──────── Records supplied ────────

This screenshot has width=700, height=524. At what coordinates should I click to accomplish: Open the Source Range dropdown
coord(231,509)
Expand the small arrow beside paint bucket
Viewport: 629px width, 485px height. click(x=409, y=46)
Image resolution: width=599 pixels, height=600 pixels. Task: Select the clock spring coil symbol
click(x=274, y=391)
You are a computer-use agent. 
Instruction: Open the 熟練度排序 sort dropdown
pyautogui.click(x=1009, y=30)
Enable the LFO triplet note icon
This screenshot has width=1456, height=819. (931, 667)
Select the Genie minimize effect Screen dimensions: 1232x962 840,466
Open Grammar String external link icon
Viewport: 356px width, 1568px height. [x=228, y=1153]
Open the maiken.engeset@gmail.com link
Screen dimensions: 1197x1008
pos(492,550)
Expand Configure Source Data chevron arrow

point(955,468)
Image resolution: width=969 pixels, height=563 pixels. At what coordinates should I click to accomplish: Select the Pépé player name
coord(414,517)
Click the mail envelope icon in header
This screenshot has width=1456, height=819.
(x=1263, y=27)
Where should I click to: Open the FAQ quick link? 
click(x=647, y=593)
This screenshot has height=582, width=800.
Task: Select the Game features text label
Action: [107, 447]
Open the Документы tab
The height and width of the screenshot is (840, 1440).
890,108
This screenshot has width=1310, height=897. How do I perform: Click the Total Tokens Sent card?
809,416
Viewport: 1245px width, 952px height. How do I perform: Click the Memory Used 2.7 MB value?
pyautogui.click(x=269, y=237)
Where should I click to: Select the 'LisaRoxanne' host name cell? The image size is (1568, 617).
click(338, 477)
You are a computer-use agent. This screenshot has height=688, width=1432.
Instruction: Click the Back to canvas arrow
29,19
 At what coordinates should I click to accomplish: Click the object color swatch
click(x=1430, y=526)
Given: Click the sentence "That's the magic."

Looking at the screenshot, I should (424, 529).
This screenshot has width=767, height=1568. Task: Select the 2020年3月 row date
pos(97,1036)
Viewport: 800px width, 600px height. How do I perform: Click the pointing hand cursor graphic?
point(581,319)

────────

[Short problem]
Reproduce all of the lines above verbatim.

[Solution]
This screenshot has width=700, height=524. At what coordinates should I click to accomplish: Open the Source Range dropdown
coord(231,509)
Expand the small arrow beside paint bucket
Viewport: 629px width, 485px height. click(x=409, y=46)
Image resolution: width=599 pixels, height=600 pixels. Task: Select the clock spring coil symbol
click(x=274, y=391)
You are a computer-use agent. 
Instruction: Open the 熟練度排序 sort dropdown
pyautogui.click(x=1009, y=30)
Enable the LFO triplet note icon
This screenshot has width=1456, height=819. (931, 667)
Select the Genie minimize effect Screen dimensions: 1232x962 840,466
Open Grammar String external link icon
Viewport: 356px width, 1568px height. [x=228, y=1153]
Open the maiken.engeset@gmail.com link
Screen dimensions: 1197x1008
pos(492,550)
Expand Configure Source Data chevron arrow

point(955,468)
Image resolution: width=969 pixels, height=563 pixels. At what coordinates should I click to accomplish: Select the Pépé player name
coord(414,517)
Click the mail envelope icon in header
This screenshot has width=1456, height=819.
(x=1263, y=27)
Where should I click to: Open the FAQ quick link? 
click(x=647, y=593)
This screenshot has height=582, width=800.
Task: Select the Game features text label
Action: [107, 447]
Open the Документы tab
The height and width of the screenshot is (840, 1440).
890,108
This screenshot has width=1310, height=897. How do I perform: Click the Total Tokens Sent card?
809,416
Viewport: 1245px width, 952px height. How do I perform: Click the Memory Used 2.7 MB value?
pyautogui.click(x=269, y=237)
Where should I click to: Select the 'LisaRoxanne' host name cell? The image size is (1568, 617).
click(338, 477)
You are a computer-use agent. This screenshot has height=688, width=1432.
Instruction: Click the Back to canvas arrow
29,19
 At what coordinates should I click to accomplish: Click the object color swatch
click(x=1430, y=526)
Given: Click the sentence "That's the magic."

Looking at the screenshot, I should (424, 529).
This screenshot has width=767, height=1568. Task: Select the 2020年3月 row date
pos(97,1036)
Viewport: 800px width, 600px height. How do I perform: Click the pointing hand cursor graphic?
point(581,319)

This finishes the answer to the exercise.